JAKARTA – Direktur Eksekutif Voxpol Center, Pangi Syarwi Chaniago menilai presidential threshold dalam rencana RUU Pemilu terkesan dipaksakan. Menurutnya, presidential threshold terkesan sarat dengan kepentingan elite politik untuk memuluskan niatannya.

“Ini sangat inkonstutisional. Jika tetap dipaksakan tentu ini kepentingan elite. Entah untuk memuluskan jadi calon presiden, untuk mengurangi jumlah calon presiden, atau strategi lain. Ini produk undang-undang, tetapi produk politik jadinya,” katanya dalam Redbons Discussion bertema “Jalan Berliku RUU Pemilu 2019” di Kantor Redaksi Okezone, Jakarta, Kamis (13/7/2017).

Menurutnya, presidential threshold dapat menghambat pengambilan keputusan dalam RUU Pemilu hingga menyebabkan deadlock.

“Kenapa deadlock? Karena di lima paket yang belum selesai itu di presidential threshold. Ini kan bertumpu pada dua kutub polar. Karena satu ingin tanpa presidential threshold dan satu lagi ingin 20-25 persen dari suara sah nasional dan kursi. Di situlah tidak ada titik temu sehingga deadlock,” paparnya.
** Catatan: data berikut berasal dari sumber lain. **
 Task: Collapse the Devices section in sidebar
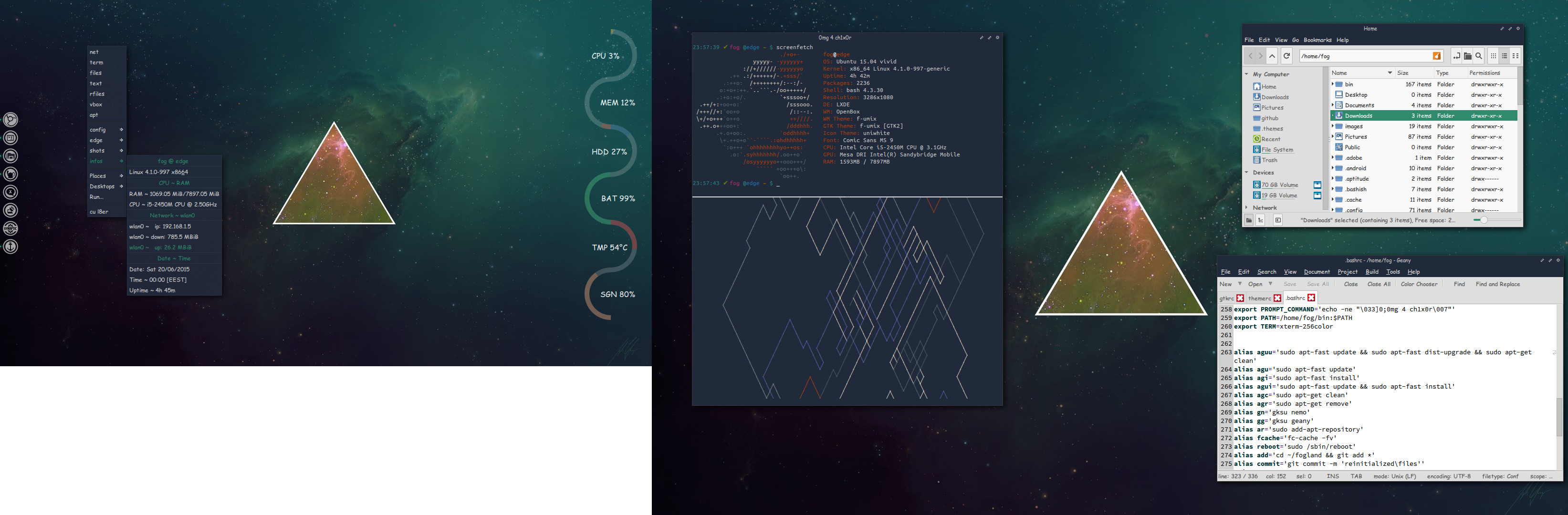click(1246, 173)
Kesulitan pengambilan keputusan RUU Pemilu juga dikarenakan adanya dua partai politik yang “berulah” demi kepentingan partainya sendiri.

“Ini memang karena ngototnya PDIP dan Golkar. Kepentingan apa di balik ngototnya kedua partai ini? Saya pikir ini kepentingan pilpres, bukan bagaimana menciptakan kualitas demokrasi yang baik, tetapi bagaimana mulus jadi presiden, bagaimana suaranya tumbuh dan kepentingan lainnya,” paparnya.

Ia melanjutkan, hal itu pun merugikan Komisi Pemilihan Umum (KPU) dan Badan Pengawas Pemilu (Bawaslu) dalam tahapan penyelenggaraan pemilu mendatang.

“Terkesan dipaksakan, harusnya sudah selesai jadi tertunda. Akhirnya tahapan pemilu kita akan terganggu, juga kualitas demokrasinya. Bahkan jika presidential threshold ini tidak dicegah RUU Pemilu justru tidak menciptakan demokrasi yang baik,” tutupnya.